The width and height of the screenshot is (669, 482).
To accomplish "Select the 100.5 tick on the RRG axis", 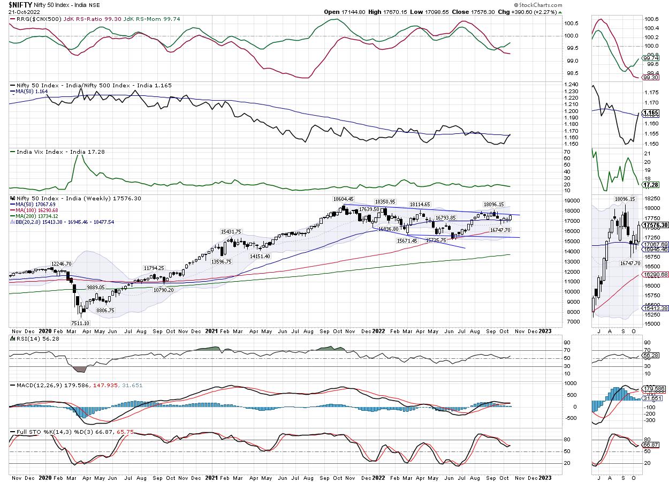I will click(571, 24).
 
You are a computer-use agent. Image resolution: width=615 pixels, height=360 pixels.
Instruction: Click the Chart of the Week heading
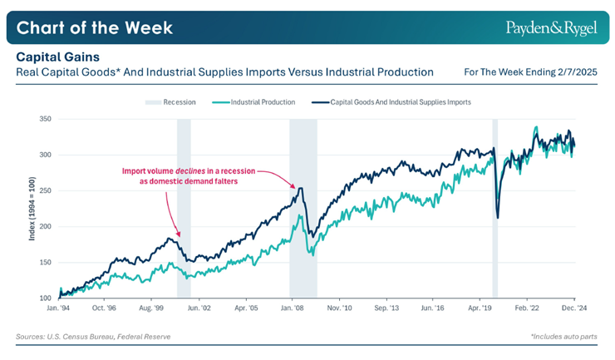pos(95,27)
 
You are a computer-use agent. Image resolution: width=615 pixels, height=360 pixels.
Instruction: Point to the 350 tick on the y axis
pos(46,120)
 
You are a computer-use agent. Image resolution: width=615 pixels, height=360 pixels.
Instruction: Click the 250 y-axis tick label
pos(46,191)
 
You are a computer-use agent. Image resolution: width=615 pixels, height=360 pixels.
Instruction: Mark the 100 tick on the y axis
pos(46,298)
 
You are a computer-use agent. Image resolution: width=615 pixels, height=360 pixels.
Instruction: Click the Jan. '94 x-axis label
pos(59,307)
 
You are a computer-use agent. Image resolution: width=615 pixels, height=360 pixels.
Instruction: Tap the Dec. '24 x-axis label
pos(574,307)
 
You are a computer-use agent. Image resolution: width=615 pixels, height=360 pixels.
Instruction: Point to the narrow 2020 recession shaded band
pos(494,208)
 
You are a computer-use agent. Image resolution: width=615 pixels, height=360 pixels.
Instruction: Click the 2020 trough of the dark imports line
pos(498,217)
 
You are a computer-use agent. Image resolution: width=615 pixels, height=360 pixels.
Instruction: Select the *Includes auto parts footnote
pos(564,337)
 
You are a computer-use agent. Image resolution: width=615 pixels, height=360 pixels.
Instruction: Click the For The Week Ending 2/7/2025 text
pos(533,72)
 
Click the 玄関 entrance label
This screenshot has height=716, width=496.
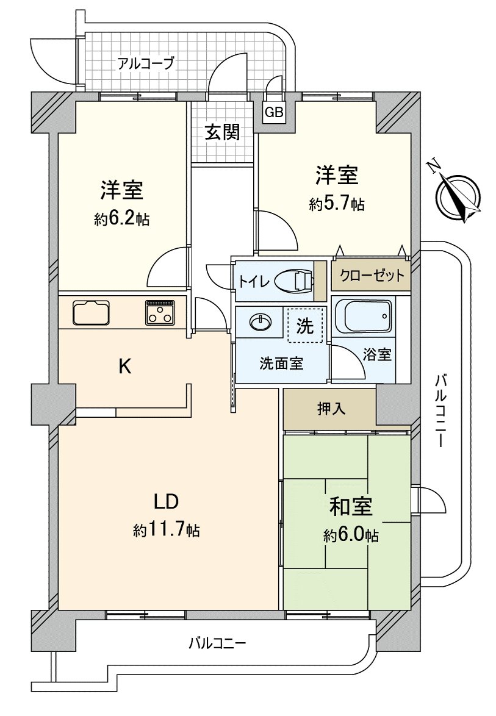221,132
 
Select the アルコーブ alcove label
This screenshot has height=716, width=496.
146,63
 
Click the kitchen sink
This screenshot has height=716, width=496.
92,312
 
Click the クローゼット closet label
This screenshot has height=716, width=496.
372,276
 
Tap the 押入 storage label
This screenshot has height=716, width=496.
330,409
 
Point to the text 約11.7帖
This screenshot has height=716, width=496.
166,530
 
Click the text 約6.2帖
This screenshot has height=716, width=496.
121,219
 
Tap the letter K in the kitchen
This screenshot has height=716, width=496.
124,366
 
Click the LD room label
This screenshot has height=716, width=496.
165,503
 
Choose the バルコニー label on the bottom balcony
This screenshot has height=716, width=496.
217,643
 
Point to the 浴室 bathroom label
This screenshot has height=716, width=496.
376,354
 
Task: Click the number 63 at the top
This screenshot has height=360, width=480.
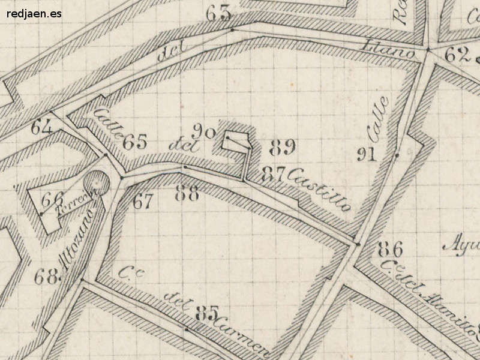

WRITTEN TASK:
Revise the records from the line with "Click the text 約6.2帖" up to and including the last line of the records, replacing "label" with "caption" and changing nothing else. Give back only those lines, without the pictures.

SOLUTION:
Click the text 約6.2帖
This screenshot has height=716, width=496.
121,219
 
Tap the letter K in the kitchen
This screenshot has height=716, width=496.
124,366
 
Click the LD room caption
This screenshot has height=716, width=496.
165,503
 
Choose the バルコニー caption on the bottom balcony
This screenshot has height=716, width=496.
217,643
 
Point to the 浴室 bathroom caption
This screenshot has height=716, width=496.
376,354
 
Task: Click the number 63 at the top
This screenshot has height=360, width=480.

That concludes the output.